### What is being asked
Here are some records. Copy each one exactly.

== Data supplied

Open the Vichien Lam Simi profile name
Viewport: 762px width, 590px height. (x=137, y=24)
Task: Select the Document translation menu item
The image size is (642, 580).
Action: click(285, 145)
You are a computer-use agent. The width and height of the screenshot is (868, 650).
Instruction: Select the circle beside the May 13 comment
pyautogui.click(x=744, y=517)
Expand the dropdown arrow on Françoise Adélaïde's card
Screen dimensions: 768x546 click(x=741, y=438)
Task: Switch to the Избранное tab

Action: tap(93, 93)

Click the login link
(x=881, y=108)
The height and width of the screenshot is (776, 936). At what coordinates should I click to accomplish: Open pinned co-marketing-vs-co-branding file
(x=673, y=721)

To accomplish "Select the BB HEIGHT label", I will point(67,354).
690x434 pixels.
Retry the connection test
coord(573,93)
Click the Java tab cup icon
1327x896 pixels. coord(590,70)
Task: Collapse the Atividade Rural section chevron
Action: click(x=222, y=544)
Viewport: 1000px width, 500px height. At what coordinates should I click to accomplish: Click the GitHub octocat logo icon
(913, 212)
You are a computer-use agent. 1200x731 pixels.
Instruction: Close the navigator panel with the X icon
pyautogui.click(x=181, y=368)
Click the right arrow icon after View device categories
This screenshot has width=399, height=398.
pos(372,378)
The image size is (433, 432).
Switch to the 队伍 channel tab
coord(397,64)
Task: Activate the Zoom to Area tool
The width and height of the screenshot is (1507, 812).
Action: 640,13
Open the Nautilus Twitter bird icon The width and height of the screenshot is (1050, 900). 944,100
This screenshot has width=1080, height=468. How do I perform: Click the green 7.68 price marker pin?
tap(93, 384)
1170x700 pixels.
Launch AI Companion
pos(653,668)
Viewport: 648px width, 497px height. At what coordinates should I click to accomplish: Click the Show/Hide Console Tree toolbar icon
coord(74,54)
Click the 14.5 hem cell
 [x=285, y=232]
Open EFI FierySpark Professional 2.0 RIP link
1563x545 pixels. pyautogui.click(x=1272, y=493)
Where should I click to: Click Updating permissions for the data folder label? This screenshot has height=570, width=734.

====

### Expected answer
Open the Vichien Lam Simi profile name
Viewport: 762px width, 590px height. (x=137, y=24)
Task: Select the Document translation menu item
The image size is (642, 580).
Action: click(285, 145)
You are a computer-use agent. The width and height of the screenshot is (868, 650).
Instruction: Select the circle beside the May 13 comment
pyautogui.click(x=744, y=517)
Expand the dropdown arrow on Françoise Adélaïde's card
Screen dimensions: 768x546 click(x=741, y=438)
Task: Switch to the Избранное tab

Action: tap(93, 93)

Click the login link
(x=881, y=108)
The height and width of the screenshot is (776, 936). At what coordinates should I click to accomplish: Open pinned co-marketing-vs-co-branding file
(x=673, y=721)

To accomplish "Select the BB HEIGHT label", I will point(67,354).
690x434 pixels.
Retry the connection test
coord(573,93)
Click the Java tab cup icon
1327x896 pixels. coord(590,70)
Task: Collapse the Atividade Rural section chevron
Action: click(x=222, y=544)
Viewport: 1000px width, 500px height. At what coordinates should I click to accomplish: Click the GitHub octocat logo icon
(913, 212)
You are a computer-use agent. 1200x731 pixels.
Instruction: Close the navigator panel with the X icon
pyautogui.click(x=181, y=368)
Click the right arrow icon after View device categories
This screenshot has width=399, height=398.
pos(372,378)
The image size is (433, 432).
Switch to the 队伍 channel tab
coord(397,64)
Task: Activate the Zoom to Area tool
The width and height of the screenshot is (1507, 812).
Action: 640,13
Open the Nautilus Twitter bird icon The width and height of the screenshot is (1050, 900). 944,100
This screenshot has width=1080, height=468. How do I perform: Click the green 7.68 price marker pin?
tap(93, 384)
1170x700 pixels.
Launch AI Companion
pos(653,668)
Viewport: 648px width, 497px height. At what coordinates should I click to accomplish: Click the Show/Hide Console Tree toolbar icon
coord(74,54)
Click the 14.5 hem cell
 [x=285, y=232]
Open EFI FierySpark Professional 2.0 RIP link
1563x545 pixels. pyautogui.click(x=1272, y=493)
Where should I click to: Click Updating permissions for the data folder label? This screenshot has height=570, width=734.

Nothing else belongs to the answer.